Simposio, 201 d-204 c, 206 a-e   1             [201 d] Dirò invece il discorso su Amore che ho ascoltato una volta da una donna di Mantinea, di nome Diotima, la quale era dotta su questa e molte altre questioni.
Facendo fare dei sacrifici agli Ateniesi prima della peste, ritardò l’epidemia di dieci anni; e fu proprio lei che mi istruí nelle cose d’amore ...
Mi proverò dunque a riportarvi cosí da me solo, per quanto mi riuscirà, il discorso che mi tenne lei, partendo dai punti sui quali già siamo d’accordo io e Agatone.
Naturalmente, o Agatone, è bene discutere come tu hai spiegato, in primo luogo [e] chi è Amore nella sua essenza e natura, e in seguito le sue opere.

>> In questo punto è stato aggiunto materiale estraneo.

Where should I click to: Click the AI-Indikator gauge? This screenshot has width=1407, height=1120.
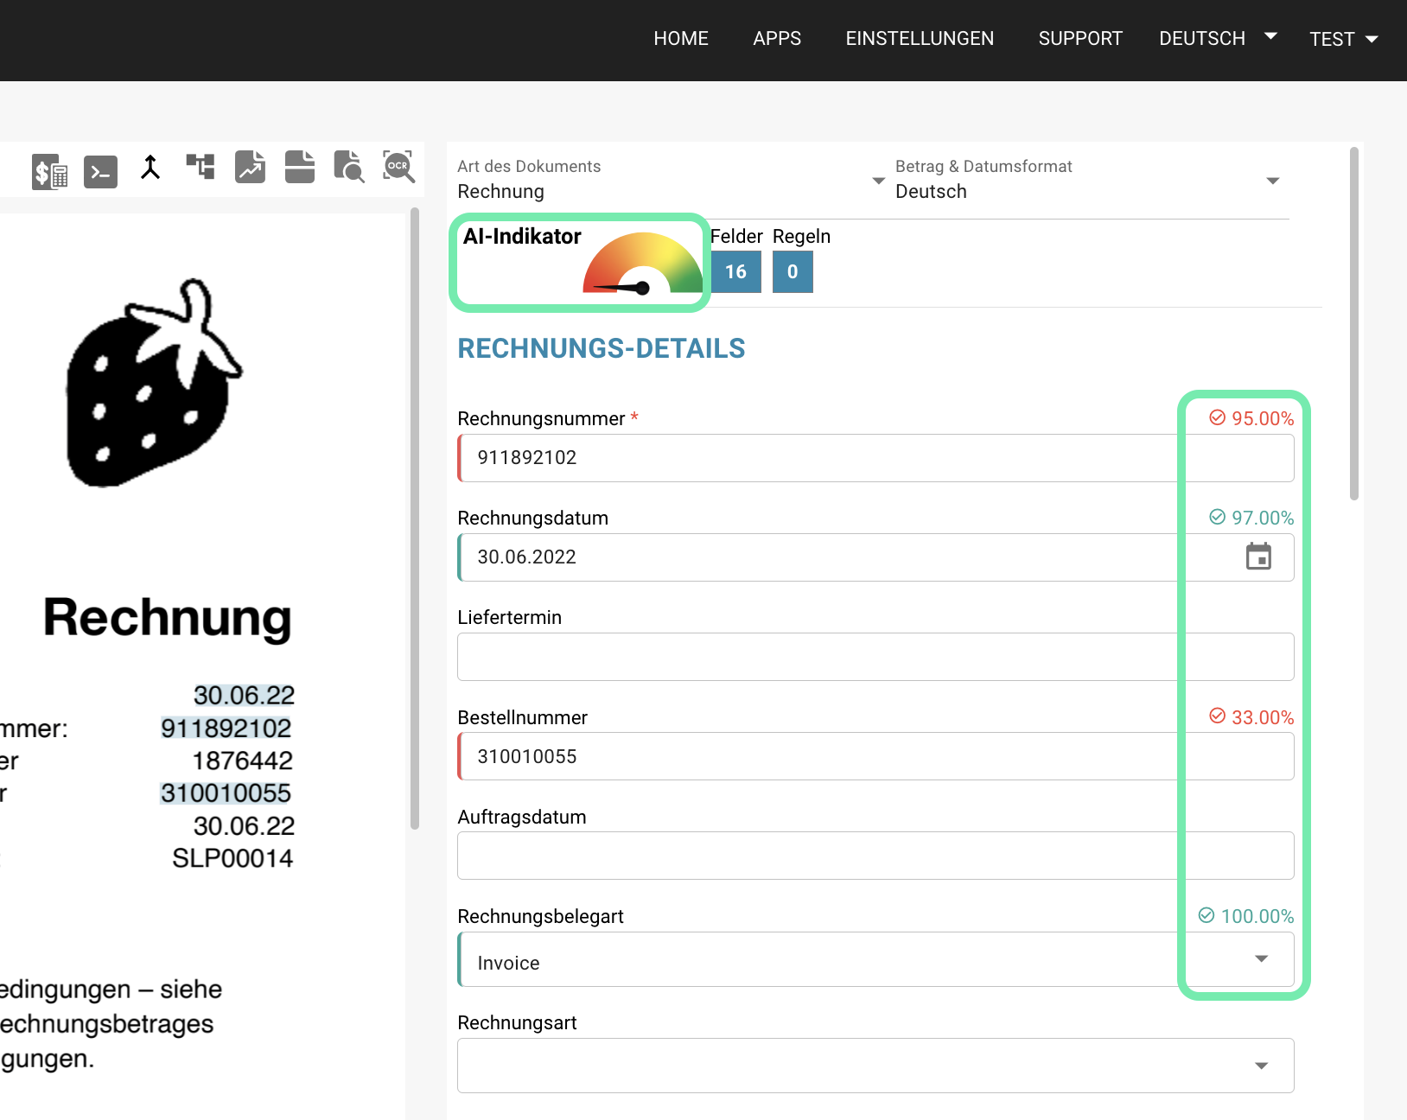tap(642, 264)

Ora mi par piú facile parlarne nell’ordine che tenne allora la straniera, interrogandomi.
Perché anch’io le dicevo quasi le stesse cose che ora Agatone sosteneva con me, che cioè Amore è un gran dio e ama le cose belle.
Lei allora mi provava, con gli stessi argomenti che ho tenuto ora contro di lui, che Amore, secondo il mio stesso discorso, non era bello né buono.
E io: “Che dici mai, o Diotima? Amore è forse brutto e cattivo?”.
E lei: “Non bestemmiare;” rispose “o credi forse che ciò che non sia bello debba essere brutto?”.
[202 a] “Sicuramente!”.
“E cosí ciò che non è sapiente, ignorante? Ma non t’accorgi che c’è qualcosa di mezzo fra sapienza e ignoranza?”.
“Che cosa?”.
“Giudicare con giustezza, anche senza essere in grado di darne ragione.
Non sai che ciò appunto non è scienza – perché dove non si sa dar ragione come potrebbe esservi scienza? Né ignoranza – giacché ciò che coglie il vero come potrebbe essere ignoranza? Orbene qualcosa di simile è la giusta opinione, qualcosa di mezzo fra l’intendere e l’ignoranza”.
“È verissimo” le dissi.
“Non conseguirne, dunque, che una cosa non bella sia necessariamente brutta, né una cosa non buona, cattiva.
Cosí anche Amore, poiché tu stesso [b] concordi che non è buono né bello, non credere piú in alcun modo che debba essere cattivo e brutto, ma qualcosa di mezzo fra questi due estremi”.
“E però, risposi io, tutti pensano d’accordo che sia un grande dio”.
“Quali tutti? Quelli che non sanno o anche quelli che sanno?”.
“Tutti, tutti, dico”.
E lei ridendo: “E come possono mai [c] sostenere concordi, o Socrate, che Amore sia un grande dio, coloro che affermano che egli non è neppure dio?”.
“E chi sono questi?” esclamai.
“Uno, rispose, sei proprio tu, un’altra, io”.